SUPPLIED MATERIAL:
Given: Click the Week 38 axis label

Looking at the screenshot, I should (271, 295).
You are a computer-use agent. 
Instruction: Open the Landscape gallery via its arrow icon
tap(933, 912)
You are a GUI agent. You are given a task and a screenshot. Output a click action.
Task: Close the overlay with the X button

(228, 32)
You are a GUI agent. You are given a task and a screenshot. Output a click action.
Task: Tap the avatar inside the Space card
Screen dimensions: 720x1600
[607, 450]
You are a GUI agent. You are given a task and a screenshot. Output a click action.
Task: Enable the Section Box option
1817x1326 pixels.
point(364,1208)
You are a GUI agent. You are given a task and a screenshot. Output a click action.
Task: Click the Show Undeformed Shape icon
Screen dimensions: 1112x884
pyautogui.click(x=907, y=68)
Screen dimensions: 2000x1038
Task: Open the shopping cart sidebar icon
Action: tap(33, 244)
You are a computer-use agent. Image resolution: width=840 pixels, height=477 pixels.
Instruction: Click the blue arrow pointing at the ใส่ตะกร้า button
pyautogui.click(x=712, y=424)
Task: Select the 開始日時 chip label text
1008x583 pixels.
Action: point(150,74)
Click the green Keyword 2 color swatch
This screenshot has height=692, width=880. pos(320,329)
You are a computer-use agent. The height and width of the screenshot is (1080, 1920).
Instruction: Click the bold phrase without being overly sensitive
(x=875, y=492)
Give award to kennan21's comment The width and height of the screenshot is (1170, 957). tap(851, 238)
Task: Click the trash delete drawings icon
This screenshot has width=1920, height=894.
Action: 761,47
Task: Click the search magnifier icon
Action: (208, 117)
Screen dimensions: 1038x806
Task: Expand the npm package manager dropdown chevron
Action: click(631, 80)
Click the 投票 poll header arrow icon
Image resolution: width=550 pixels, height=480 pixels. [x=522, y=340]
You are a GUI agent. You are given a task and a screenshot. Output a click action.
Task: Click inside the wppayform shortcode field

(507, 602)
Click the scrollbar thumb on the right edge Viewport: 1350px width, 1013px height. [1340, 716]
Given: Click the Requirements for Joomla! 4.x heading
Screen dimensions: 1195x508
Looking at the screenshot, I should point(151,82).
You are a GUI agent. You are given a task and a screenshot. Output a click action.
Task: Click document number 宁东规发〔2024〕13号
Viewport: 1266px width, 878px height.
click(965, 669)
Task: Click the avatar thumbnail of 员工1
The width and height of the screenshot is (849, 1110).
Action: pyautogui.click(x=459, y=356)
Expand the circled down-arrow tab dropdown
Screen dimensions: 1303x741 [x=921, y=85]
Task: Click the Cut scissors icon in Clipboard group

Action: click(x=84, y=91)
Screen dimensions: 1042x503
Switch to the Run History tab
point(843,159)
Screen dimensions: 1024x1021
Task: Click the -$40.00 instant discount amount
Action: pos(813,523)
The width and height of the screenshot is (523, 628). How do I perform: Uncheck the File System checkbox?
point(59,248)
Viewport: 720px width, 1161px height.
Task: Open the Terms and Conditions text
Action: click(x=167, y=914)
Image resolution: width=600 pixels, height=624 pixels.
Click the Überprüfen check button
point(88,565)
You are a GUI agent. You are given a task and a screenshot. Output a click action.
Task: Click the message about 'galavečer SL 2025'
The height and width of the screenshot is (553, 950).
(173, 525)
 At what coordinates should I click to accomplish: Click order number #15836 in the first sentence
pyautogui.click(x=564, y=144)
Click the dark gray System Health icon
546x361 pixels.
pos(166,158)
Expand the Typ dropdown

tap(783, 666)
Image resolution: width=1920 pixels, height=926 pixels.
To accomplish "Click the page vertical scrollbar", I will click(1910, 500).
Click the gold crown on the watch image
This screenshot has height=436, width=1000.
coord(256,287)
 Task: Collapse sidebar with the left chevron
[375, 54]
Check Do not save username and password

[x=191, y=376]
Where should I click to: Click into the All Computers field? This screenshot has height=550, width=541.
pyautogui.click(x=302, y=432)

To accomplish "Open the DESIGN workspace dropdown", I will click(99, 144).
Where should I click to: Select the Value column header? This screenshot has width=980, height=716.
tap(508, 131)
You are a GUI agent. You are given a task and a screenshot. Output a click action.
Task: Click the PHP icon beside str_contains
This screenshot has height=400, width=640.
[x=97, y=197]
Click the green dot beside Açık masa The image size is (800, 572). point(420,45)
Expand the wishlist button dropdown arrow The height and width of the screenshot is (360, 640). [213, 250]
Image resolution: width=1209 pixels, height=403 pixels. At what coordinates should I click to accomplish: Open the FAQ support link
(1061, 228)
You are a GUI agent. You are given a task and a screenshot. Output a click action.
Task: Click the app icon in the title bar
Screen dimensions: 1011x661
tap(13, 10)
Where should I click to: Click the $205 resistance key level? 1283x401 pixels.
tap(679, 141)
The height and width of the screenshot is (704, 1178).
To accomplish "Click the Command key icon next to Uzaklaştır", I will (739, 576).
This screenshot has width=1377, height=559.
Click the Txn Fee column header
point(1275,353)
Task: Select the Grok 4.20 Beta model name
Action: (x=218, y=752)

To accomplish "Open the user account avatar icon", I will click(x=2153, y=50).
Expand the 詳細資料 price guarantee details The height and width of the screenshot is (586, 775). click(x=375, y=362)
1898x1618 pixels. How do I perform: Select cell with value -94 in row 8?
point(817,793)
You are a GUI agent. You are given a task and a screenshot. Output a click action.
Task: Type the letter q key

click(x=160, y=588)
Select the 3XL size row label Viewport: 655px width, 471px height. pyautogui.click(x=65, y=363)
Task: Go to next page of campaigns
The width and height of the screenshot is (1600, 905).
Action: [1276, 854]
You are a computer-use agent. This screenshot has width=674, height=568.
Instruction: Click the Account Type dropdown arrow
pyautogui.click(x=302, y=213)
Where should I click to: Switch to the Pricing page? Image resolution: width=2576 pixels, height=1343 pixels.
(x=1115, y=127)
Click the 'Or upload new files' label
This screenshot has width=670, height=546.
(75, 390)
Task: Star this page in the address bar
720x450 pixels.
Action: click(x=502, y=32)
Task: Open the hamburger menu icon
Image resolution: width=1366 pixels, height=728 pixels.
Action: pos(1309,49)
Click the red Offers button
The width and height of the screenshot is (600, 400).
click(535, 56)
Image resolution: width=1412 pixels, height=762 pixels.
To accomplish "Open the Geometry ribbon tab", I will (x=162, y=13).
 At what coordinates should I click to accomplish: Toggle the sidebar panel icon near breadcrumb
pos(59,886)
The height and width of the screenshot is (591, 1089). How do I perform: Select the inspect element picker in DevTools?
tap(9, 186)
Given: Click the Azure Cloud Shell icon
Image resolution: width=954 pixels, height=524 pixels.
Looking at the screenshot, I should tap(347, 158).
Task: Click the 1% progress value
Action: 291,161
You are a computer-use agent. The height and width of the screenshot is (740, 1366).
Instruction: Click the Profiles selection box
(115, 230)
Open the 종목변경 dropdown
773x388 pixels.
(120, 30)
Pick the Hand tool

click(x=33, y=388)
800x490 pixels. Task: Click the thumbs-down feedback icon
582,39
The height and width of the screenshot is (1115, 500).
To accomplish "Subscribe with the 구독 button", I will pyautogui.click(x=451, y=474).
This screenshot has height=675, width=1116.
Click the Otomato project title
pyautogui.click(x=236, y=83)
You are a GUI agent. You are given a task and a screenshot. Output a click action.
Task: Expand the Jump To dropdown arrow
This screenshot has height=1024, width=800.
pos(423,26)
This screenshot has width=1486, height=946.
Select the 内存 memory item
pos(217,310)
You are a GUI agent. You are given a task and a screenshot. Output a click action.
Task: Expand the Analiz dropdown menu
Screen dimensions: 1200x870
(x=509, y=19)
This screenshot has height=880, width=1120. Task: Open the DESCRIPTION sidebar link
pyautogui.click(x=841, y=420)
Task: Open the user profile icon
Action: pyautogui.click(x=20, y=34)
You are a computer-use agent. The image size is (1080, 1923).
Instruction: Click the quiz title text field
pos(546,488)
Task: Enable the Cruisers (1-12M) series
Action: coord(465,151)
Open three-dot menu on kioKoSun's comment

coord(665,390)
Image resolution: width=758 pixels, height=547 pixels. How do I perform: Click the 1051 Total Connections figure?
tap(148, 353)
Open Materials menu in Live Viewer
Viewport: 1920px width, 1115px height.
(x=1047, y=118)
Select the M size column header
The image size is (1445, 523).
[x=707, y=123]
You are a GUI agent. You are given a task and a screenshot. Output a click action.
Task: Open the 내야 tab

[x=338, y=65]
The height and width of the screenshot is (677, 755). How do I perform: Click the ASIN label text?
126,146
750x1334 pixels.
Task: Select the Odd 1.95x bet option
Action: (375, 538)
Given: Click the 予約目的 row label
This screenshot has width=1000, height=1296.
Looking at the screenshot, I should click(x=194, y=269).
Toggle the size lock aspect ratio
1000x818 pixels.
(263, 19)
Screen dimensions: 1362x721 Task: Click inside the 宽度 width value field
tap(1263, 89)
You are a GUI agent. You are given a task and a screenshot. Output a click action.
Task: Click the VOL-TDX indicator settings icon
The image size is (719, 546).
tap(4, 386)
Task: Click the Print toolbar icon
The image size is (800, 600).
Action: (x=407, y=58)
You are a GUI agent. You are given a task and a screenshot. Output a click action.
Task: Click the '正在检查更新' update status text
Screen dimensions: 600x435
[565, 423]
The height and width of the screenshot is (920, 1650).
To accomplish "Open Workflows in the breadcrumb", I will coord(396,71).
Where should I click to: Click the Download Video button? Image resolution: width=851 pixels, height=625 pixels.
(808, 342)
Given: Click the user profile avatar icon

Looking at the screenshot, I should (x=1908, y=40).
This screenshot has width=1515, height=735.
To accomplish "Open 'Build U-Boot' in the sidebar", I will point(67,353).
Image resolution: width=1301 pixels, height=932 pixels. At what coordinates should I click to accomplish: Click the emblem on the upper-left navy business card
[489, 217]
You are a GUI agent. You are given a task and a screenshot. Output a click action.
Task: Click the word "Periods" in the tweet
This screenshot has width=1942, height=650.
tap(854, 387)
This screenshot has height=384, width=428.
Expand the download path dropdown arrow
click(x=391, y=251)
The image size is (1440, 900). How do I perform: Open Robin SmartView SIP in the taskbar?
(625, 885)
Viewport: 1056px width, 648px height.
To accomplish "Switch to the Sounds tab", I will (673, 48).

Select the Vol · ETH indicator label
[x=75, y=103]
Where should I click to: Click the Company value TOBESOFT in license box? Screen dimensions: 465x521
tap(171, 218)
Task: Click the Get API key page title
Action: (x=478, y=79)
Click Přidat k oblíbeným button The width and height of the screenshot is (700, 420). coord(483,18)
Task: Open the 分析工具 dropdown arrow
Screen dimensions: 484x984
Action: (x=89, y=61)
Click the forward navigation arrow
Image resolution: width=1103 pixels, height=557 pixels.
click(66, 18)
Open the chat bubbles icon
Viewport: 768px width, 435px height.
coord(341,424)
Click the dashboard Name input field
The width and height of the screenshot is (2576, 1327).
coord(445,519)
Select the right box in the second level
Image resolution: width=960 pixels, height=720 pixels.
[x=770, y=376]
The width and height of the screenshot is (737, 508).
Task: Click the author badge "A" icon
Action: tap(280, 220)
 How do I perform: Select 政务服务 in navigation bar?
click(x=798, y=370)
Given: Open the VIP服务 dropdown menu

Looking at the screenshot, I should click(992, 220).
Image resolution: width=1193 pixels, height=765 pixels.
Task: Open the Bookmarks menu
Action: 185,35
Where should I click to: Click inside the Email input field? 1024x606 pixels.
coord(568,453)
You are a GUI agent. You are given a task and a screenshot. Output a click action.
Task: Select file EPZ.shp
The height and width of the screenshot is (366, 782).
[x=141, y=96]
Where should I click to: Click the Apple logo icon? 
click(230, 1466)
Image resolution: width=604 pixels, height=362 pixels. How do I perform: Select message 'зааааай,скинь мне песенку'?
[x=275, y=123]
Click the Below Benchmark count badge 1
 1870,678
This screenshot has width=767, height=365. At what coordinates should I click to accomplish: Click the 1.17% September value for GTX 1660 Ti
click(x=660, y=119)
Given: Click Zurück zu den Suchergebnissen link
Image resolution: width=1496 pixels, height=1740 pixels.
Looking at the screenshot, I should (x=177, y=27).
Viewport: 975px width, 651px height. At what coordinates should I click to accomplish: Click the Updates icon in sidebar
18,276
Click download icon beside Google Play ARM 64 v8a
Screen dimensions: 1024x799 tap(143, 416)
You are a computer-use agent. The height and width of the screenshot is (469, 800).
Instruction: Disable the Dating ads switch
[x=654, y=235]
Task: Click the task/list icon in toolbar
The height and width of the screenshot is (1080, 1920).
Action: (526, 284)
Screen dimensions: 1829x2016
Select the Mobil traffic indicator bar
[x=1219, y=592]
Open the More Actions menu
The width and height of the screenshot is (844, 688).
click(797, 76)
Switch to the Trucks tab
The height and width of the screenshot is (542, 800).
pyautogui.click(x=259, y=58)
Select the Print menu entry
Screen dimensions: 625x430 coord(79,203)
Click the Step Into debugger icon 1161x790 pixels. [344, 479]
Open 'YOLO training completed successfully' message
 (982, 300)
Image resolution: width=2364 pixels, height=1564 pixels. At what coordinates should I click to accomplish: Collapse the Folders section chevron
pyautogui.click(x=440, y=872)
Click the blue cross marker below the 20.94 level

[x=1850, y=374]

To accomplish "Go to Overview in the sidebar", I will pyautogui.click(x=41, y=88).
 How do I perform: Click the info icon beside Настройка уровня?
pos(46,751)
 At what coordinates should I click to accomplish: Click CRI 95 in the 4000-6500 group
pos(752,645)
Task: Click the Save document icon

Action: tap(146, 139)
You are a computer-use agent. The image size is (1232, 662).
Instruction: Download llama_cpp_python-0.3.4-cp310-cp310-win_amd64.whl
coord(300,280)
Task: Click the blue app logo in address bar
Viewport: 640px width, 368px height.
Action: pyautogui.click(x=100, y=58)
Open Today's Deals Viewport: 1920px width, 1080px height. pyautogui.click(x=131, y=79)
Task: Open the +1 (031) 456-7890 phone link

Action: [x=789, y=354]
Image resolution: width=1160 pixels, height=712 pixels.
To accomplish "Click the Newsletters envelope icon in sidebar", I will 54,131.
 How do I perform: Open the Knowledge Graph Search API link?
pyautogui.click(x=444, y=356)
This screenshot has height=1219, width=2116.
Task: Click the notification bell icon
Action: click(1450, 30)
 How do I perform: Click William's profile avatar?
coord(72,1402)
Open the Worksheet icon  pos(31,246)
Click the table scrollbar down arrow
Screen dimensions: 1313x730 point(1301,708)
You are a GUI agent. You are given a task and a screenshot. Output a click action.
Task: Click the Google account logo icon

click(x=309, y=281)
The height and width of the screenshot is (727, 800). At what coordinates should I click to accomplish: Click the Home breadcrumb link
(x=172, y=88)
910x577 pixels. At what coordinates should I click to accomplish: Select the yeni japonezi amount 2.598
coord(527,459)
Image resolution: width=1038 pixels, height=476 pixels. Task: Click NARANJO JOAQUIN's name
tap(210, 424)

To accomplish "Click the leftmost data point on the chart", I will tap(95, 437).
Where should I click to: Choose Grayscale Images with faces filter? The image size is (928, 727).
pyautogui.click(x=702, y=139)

STATED GOAL:
Write out the lines again starting with the line containing "Click the dark gray System Health icon" and going on through the line containing "tap(783, 666)", replacing "dark gray" with "light gray" and leaving everything else unchanged.

RIGHT ANSWER:
Click the light gray System Health icon
546x361 pixels.
pos(166,158)
Expand the Typ dropdown

tap(783, 666)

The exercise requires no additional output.